Exceptions to the Law of Definite Proportions

Despite being a building block in the development of chemistry. The law of definite proportions does not hold true for all chemical compounds. Some exceptions to this law are listed below

  1. Some non-stoichiometric compounds have varying compositions of elements between samples. These compounds obey the law of multiple proportions instead.
  2. One such example is wustite, an oxide of iron with the chemical formula FeO. The ratio of iron and oxygen atoms can range from 0.83:1 to 0.95:1.
  3. This is caused by the crystallographic vacancies in the samples caused by a disorderly arrangement of atoms.
  4. Various samples of a compound may vary in the isotopic composition of its constituent elements. This can lead to fluctuations in the mass ratios.
  5. The differences in the mass ratios between samples are very useful in geochemical dating. Due to the preferential concentration of isotopes in many deep Earth and crustal processes.
  6. This also occurs in many oceanic, atmospheric and even astronomical processes. Despite the effects being quite small, the challenges in the measurement of the effects have been overcome by modern instrumentation.
  7. Since natural polymers can vary in their compositions. Various samples can show different mass proportions.

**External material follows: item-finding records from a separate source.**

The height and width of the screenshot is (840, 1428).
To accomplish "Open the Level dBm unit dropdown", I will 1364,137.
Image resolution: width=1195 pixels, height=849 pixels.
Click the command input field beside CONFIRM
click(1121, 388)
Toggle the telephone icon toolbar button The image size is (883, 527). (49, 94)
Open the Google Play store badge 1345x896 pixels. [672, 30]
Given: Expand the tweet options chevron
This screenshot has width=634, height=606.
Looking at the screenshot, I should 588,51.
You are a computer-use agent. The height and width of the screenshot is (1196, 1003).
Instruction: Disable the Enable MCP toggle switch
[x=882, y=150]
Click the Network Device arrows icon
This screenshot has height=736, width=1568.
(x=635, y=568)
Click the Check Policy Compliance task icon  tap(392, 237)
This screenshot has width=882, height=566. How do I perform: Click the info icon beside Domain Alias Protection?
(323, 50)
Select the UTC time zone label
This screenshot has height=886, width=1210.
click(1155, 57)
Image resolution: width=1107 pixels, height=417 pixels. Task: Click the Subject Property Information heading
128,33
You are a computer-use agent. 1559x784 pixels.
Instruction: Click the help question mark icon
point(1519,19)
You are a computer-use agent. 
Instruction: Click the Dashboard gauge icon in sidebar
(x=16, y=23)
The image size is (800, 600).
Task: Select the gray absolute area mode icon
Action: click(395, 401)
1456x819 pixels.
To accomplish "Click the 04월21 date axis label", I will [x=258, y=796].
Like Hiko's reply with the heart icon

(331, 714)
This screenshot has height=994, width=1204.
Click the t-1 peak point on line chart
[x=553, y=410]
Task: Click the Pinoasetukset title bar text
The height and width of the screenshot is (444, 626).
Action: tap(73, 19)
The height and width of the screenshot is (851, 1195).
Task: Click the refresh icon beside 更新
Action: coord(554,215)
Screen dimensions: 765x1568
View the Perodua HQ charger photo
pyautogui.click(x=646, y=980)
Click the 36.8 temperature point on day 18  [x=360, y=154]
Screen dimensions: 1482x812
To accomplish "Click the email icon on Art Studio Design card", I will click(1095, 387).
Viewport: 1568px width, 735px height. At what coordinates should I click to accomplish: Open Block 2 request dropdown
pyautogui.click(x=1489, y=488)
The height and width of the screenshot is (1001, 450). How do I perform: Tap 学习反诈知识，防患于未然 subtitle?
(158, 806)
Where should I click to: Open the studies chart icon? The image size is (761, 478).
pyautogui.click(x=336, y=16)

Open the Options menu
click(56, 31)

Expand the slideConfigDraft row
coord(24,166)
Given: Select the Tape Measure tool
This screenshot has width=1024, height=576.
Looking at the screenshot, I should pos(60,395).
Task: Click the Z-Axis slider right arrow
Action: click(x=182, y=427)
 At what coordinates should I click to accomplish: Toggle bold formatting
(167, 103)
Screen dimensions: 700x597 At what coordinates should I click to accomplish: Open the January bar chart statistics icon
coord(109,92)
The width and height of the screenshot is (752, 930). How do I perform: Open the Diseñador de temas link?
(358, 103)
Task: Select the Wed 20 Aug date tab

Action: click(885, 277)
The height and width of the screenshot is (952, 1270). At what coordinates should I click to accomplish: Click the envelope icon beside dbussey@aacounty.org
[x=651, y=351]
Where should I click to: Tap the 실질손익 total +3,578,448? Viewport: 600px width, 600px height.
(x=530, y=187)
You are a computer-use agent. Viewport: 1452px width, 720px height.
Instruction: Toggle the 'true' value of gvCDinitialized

Examples of Law of Definite Proportion

Here are the some examples of law of definite proportion:

examples of law of definite proportion

Example-1

  • Any sample of pure water contains 11.19% hydrogen and 88.81% oxygen by mass. It does not matter where the sample of water came from or how it was prepared. Its composition, like that of every other compound, is fixed.

Example-2

  • Another example is carbon dioxide. This gas is produced from a variety of reactions, often by the burning of materials. The structure of the gas consists of one atom of carbon and two atoms of oxygen. Carbon dioxide production is of interest in many areas, from the amount we breathe to the amount of gas produced by burning wood or fossil fuels. By knowing the exact composition of carbon dioxide, we can predict the effects of different chemical processes.

Example-3

  • In a nitrogen dioxide (NO2) molecule, the number of nitrogen and oxygen atoms is 1:2, but the mass ratio is 14:32 (or 7:16).

Example-4

  • Salt, written as the chemical compound NaCl, is made up of Sodium (Na) and Chlorine (Cl) atoms. The same proportion of sodium and chlorine must always be combined in order for salt to be created.

Example-5

  • Sulfuric acid is made up of the individual elements of hydrogen, sulphur, and oxygen. The chemical compound is written H2SO4. The same proportions of hydrogen, sulphur, and oxygen must be combined to create sulfuric acid.

Example-6

  • Ammonia is a common household item made up of the elements hydrogen and nitrogen. It is written as NH3, meaning that there is one atom of nitrogen combined with 3 atoms of hydrogen. Anhydrous ammonia contains 82% nitrogen and 18% hydrogen. Any other combination of hydrogen and nitrogen would result in an entirely different chemical compound.

Example-7

  • Vinegar is another common household item. And its chemical compound is C2H4O2, meaning that it is made of 2 atoms of carbon, 4 atoms of hydrogen, 2 atoms of oxygen. No other combination of carbon, hydrogen, and oxygen could be combined to create vinegar.

Example-8

  • Glucose is a chemical compound that is written C6H12O6. This means that for a substance be glucose, and it must be comprised of 6 atoms of carbon, 12 atoms of hydrogen, and 6 atoms of oxygen. Carbon makes up 40.001% of glucose; hydrogen makes up 6.714% of glucose, and oxygen makes up 53.285% of glucose. It wouldn’t work if you tried to create glucose with the carbon and oxygen equally represented by combining 45% carbon, 45% oxygen, and 10% hydrogen; the chemical compound that would result would not be glucose.